Vivir con un maltrator. Una de las realidades sobre la asexualidad poco abordadas

Escrito por: E Rodriguez

Ya sea por miedo o vergüenza a ser juzgada nunca toqué el tema en ningún grupo de Facebook. Estuve casada por siete años, tuve relaciones sexuales siempre por la presión que él imponía sobre mí. Mi esposo, quien desde que me casé y se intensificó desde que me abrí como asexual, siempre me humilló y minimizó poniendo por el piso mi autoestima, incluso usando violencia física y verbal, imponía su voluntad sobre mi cuerpo.

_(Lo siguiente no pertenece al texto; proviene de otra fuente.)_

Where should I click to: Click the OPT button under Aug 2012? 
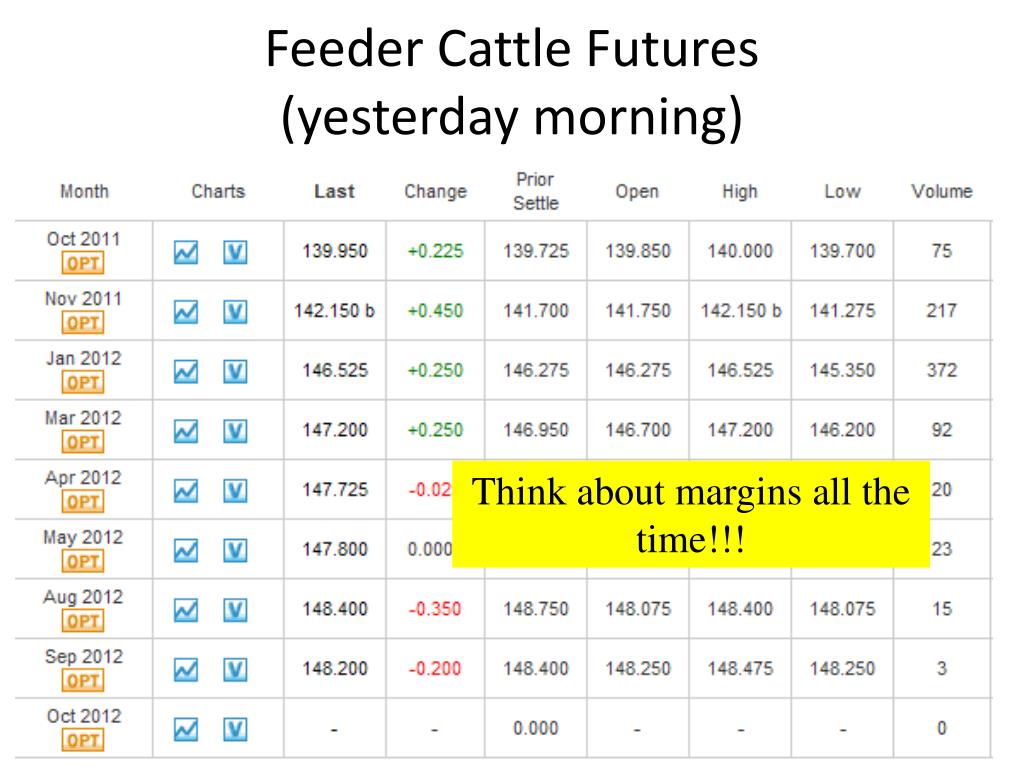pos(83,621)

El apego y admiración que sentía por él eran solo por buscar un final de cuento de esos que ves en las películas y novelas. Ahora que soy una mujer adulta, empoderada con mis hijos pude tener el valor de alejarme de él y su toxicidad, ¿qué sería de mis hijos?¿Quién los protegería si a mí me pasara algo? Todas las noches pensaba lo mismo y sufría en silencio.

Niña, Ventana, Sentar, Sentado, Espere, Esperando

No fue sencillo encontrar mi orientación sexual. Siempre pensé que estaba enferma y debía romper con esta condena buscando ayuda en profesionales de la salud general y mental. Cuando por fin pude tener valor de buscar si había algo más, hallé Avenitas blog y encontré experiencias similares a las mías. Sé que soy asexual y no estoy rota, supe en ese momento que debía salir de este tormento que no merecía vivir ni era la responsable. Decirle que no necesitaba de él, que puedo vivir mi vida feliz sin sexo, que ahora sé que soy asexual y que no merezco sus juzgamientos y humillaciones fue el paso más importante que di. Dentro de los grupos he visto cómo se condena a las mujeres como yo. No hemos elegido ser comidas por la alonormatividad y amatonormatividad, desde muy pequeñas nos meten en la cabeza el aguantar el hasta que la muerte nos separe y así viví yo, una relación enfermiza y tóxica en donde hay que soportar. Todo ese sufrimiento no merece ese: «felices por siempre», sé que no me esperaba un final feliz si seguía soportando su maltrato.

Justamente hoy día en que se celebra la semana de la visibilidad asexual, pude armarme de valor y escribir para el blog que me despertó y me sacó del infierno. A todas aquellas que han tenido una pareja así en sus vidas, les digo: Ustedes tienen el poder de hacerse respetar y poner límites, no permitan que nadie les arrebate su propio felicidad, sus anhelos y brillo. Nos merecemos un final feliz, uno real.